Your objective: Write out all the records again, swapping every "screenshot" for "screen capture" and changing nothing else. Leave the pictures out.

═══ Rows ═══

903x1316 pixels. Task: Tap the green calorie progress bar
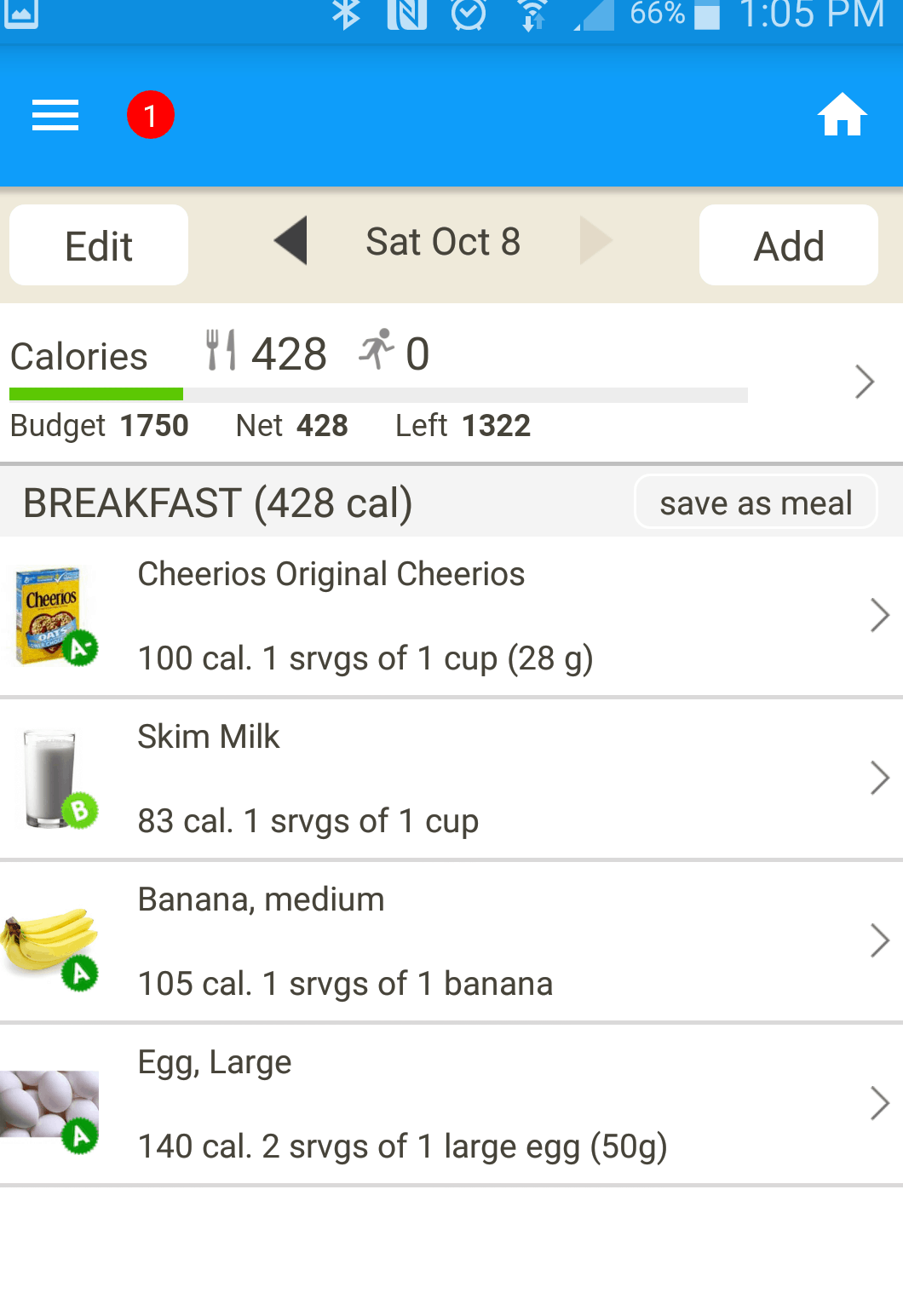96,394
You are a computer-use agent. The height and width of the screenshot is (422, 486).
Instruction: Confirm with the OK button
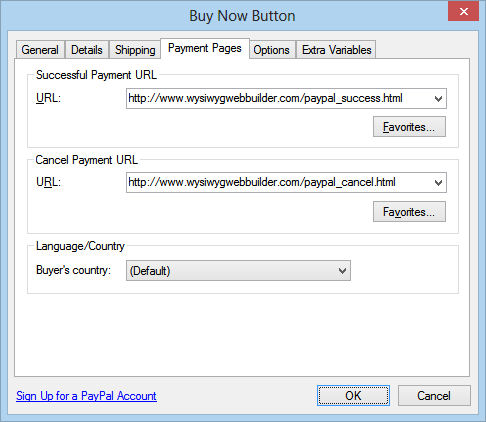(353, 396)
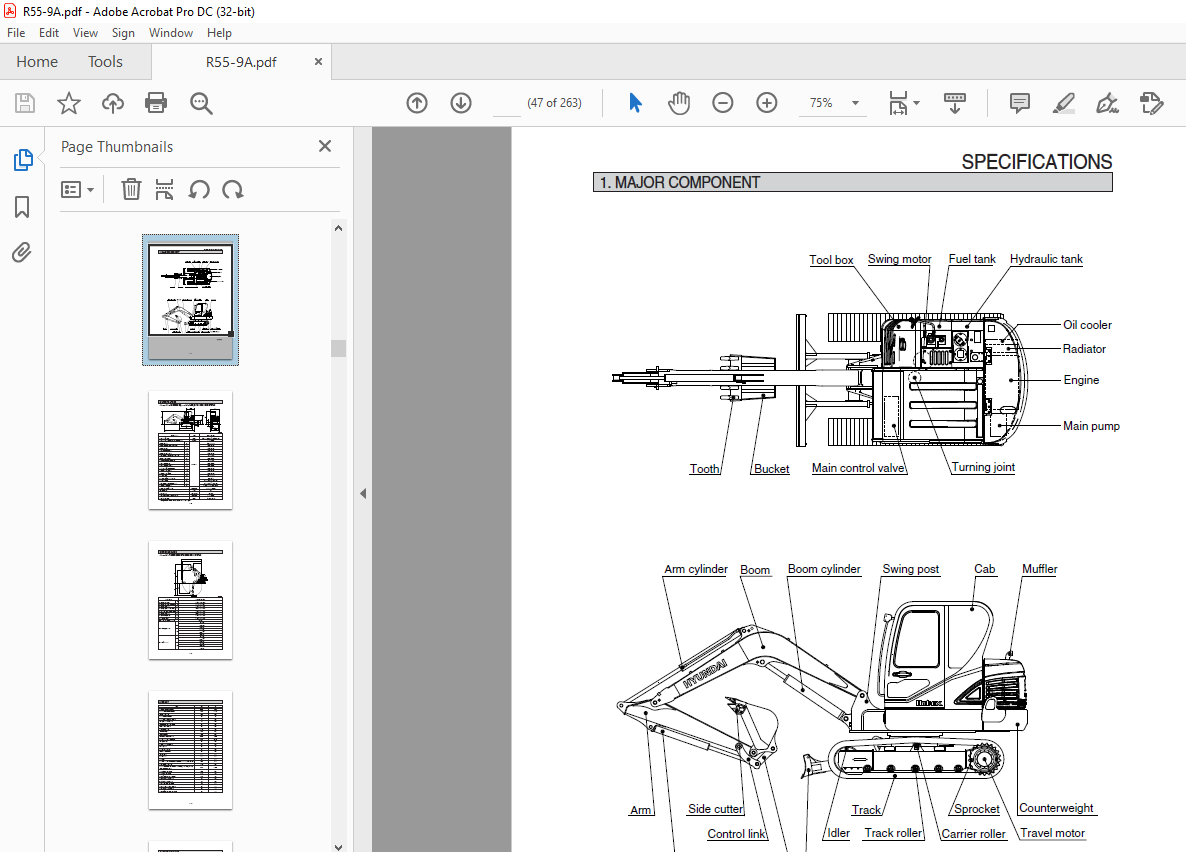Add a sticky note comment
Screen dimensions: 1186x852
[x=1019, y=103]
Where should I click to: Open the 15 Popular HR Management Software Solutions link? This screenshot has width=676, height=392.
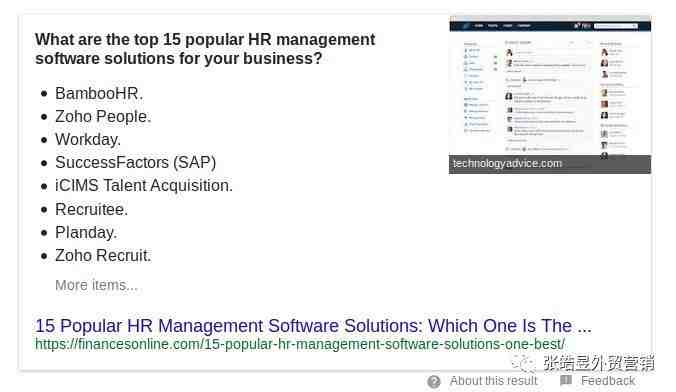(x=313, y=326)
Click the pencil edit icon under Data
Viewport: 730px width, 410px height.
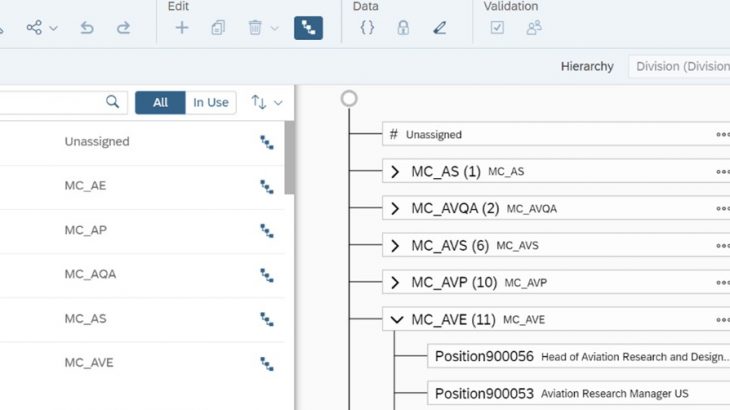coord(440,28)
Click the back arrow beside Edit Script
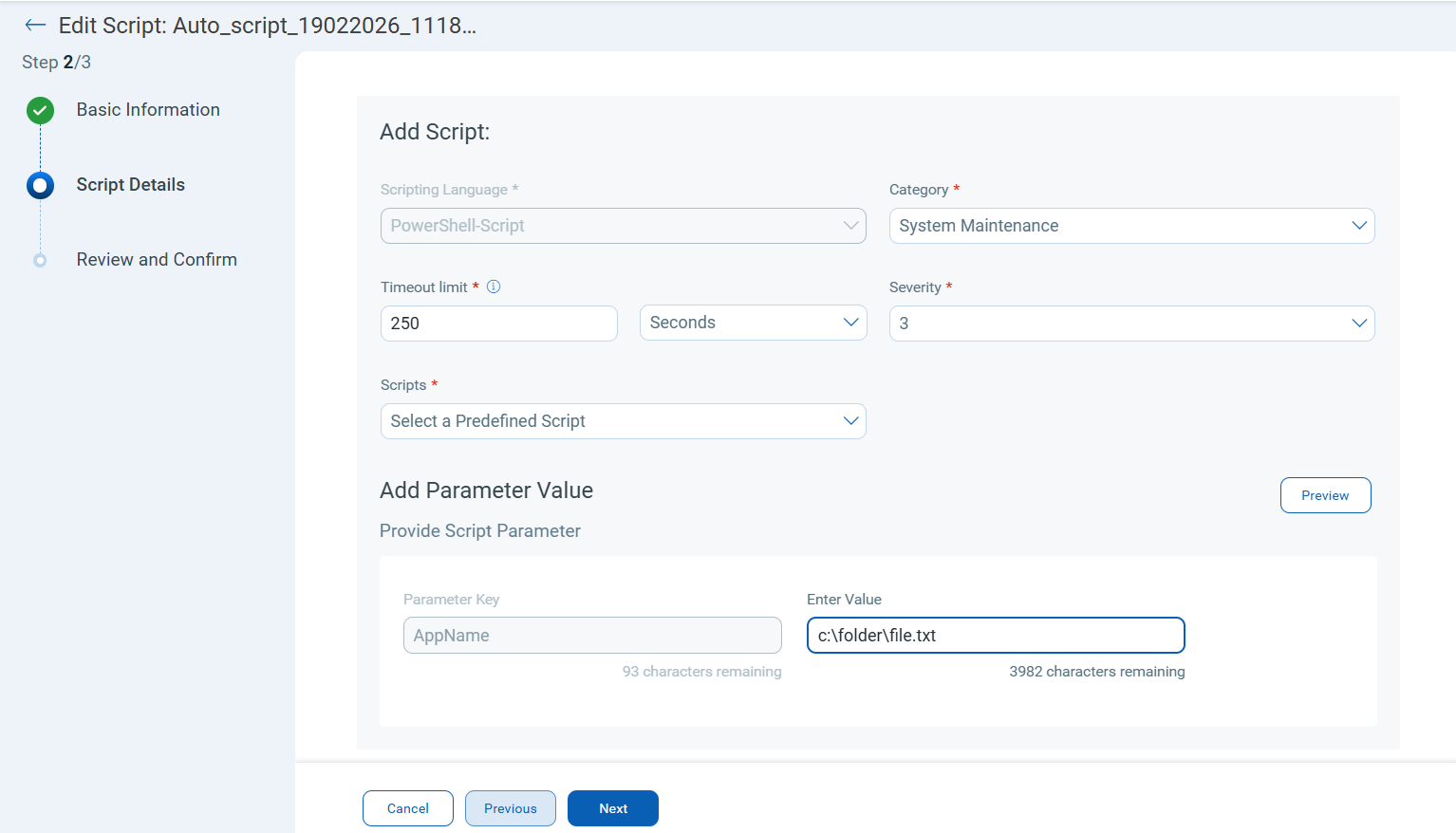Viewport: 1456px width, 833px height. [x=35, y=26]
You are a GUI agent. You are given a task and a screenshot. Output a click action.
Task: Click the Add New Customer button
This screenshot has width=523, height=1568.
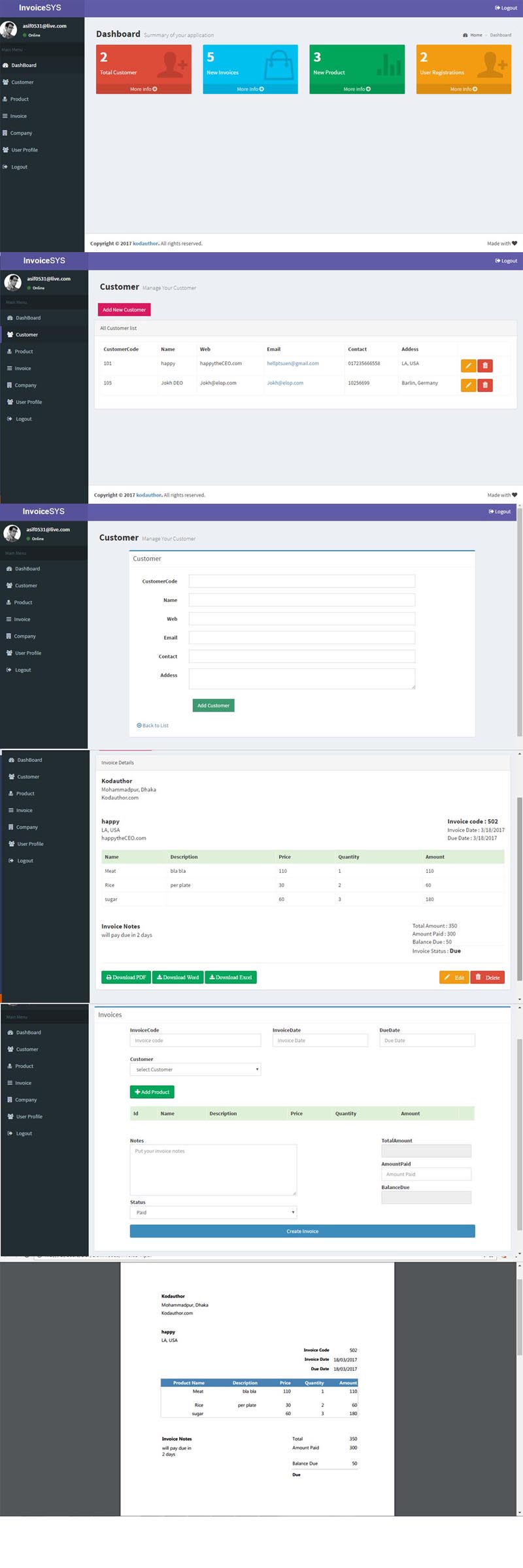coord(124,310)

═══

Response to this exercise:
903x1316 pixels. Task: Tap the green calorie progress bar
96,394
You are a computer-use agent. The height and width of the screen capture is (422, 486).
Instruction: Confirm with the OK button
(353, 396)
Add a sticky note comment
Screen dimensions: 1186x852
[x=1019, y=103]
Where should I click to: Open the 15 Popular HR Management Software Solutions link? This screen capture has width=676, height=392.
(x=313, y=326)
Click the pencil edit icon under Data
Viewport: 730px width, 410px height.
coord(440,28)
Click the back arrow beside Edit Script
Viewport: 1456px width, 833px height. [x=35, y=26]
You are a GUI agent. You are given a task and a screen capture. Output a click action.
Task: Click the Add New Customer button
This screen capture has width=523, height=1568.
coord(124,310)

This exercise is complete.